Fuente: Foods - Revista científica (MDPI) Foods, Vol. 15, Pages 1904: Formation Mechanisms, Molecular Pathways, Mitigation Strategies, and Indoor Safety Risk Analysis of Cooking Oil Fumes
Foods doi: 10.3390/foods15111904
Authors:
Zhenkun Wang
Jingnan Chen
Wei Liu

Cooking oil fumes (COFs) are major pollutants generated during thermal food processing, with emissions rising rapidly due to urbanization and the expanding catering industry, posing significant risks to indoor air quality and human health. This review systematically examines the formation mechanisms, physicochemical properties, and environmental and health impacts of COFs. Their formation involves primary processes such as thermal oxidation, cracking, Maillard reactions, and water vaporization, alongside secondary reactions where volatile organic compounds (VOCs) contribute to ozone (O3) and secondary organic aerosol (SOA) formation. COFs exhibit complex gas–liquid–solid coexistence and contain hazardous components including polycyclic aromatic hydrocarbons (PAHs), benzene compounds, aldehydes, and ultrafine particles (Dp ≤ 0.1 μm). Based on reported data, emission factors under typical cooking conditions range from 17.966 to 71.923 mg/(min·kg oil) for VOCs, 0.016 to 1.710 mg/(min·kg oil) for benzene compounds, and 0.458 to 1.820 mg/(min·kg oil) for formaldehyde.

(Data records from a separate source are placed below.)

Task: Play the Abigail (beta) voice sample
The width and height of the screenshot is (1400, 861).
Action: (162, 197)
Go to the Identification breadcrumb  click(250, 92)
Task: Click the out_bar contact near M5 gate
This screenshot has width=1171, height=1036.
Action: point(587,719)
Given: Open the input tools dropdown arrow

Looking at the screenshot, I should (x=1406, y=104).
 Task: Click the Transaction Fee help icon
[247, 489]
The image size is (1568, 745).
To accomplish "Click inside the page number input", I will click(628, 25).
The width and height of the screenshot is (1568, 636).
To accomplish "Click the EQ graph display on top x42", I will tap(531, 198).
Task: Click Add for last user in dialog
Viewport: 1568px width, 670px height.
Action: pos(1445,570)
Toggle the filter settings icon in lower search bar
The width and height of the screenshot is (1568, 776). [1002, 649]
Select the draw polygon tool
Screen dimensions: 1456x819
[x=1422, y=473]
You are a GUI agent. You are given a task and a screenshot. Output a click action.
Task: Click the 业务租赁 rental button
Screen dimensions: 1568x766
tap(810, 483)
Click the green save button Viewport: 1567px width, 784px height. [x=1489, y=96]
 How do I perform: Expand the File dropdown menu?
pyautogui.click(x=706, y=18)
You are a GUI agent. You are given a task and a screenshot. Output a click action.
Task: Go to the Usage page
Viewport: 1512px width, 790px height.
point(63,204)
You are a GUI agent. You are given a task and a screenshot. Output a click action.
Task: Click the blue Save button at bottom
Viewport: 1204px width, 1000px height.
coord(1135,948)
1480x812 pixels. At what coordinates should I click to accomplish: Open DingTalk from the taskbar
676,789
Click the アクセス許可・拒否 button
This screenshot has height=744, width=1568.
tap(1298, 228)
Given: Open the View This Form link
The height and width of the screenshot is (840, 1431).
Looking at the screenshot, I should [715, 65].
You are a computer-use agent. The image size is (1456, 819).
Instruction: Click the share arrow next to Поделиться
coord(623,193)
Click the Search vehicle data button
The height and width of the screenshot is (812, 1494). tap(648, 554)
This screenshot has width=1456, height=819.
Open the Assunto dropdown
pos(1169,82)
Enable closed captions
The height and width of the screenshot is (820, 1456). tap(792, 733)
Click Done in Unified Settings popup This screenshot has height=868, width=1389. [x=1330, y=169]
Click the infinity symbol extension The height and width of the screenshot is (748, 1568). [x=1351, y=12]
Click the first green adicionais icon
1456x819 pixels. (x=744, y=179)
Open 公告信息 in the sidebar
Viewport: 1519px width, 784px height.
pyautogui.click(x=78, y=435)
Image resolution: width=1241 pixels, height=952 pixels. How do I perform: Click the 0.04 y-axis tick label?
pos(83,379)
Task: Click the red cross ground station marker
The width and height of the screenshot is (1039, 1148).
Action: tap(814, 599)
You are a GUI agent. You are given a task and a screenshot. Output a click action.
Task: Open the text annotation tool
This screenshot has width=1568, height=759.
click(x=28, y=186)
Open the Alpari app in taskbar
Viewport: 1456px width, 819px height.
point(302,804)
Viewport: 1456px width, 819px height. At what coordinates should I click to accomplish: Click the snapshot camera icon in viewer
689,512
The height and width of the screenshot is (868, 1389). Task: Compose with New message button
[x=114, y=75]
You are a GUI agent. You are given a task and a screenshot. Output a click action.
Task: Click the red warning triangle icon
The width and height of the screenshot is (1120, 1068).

This highlights the variability in cooking fume emissions and associated health risks. Despite growing research attention, challenges remain in emission characterization and health risk assessment. By synthesizing current knowledge, this review provides a scientific basis for developing precise mitigation strategies and guiding future regulatory standards, with implications for improving food processing practices and indoor air quality management.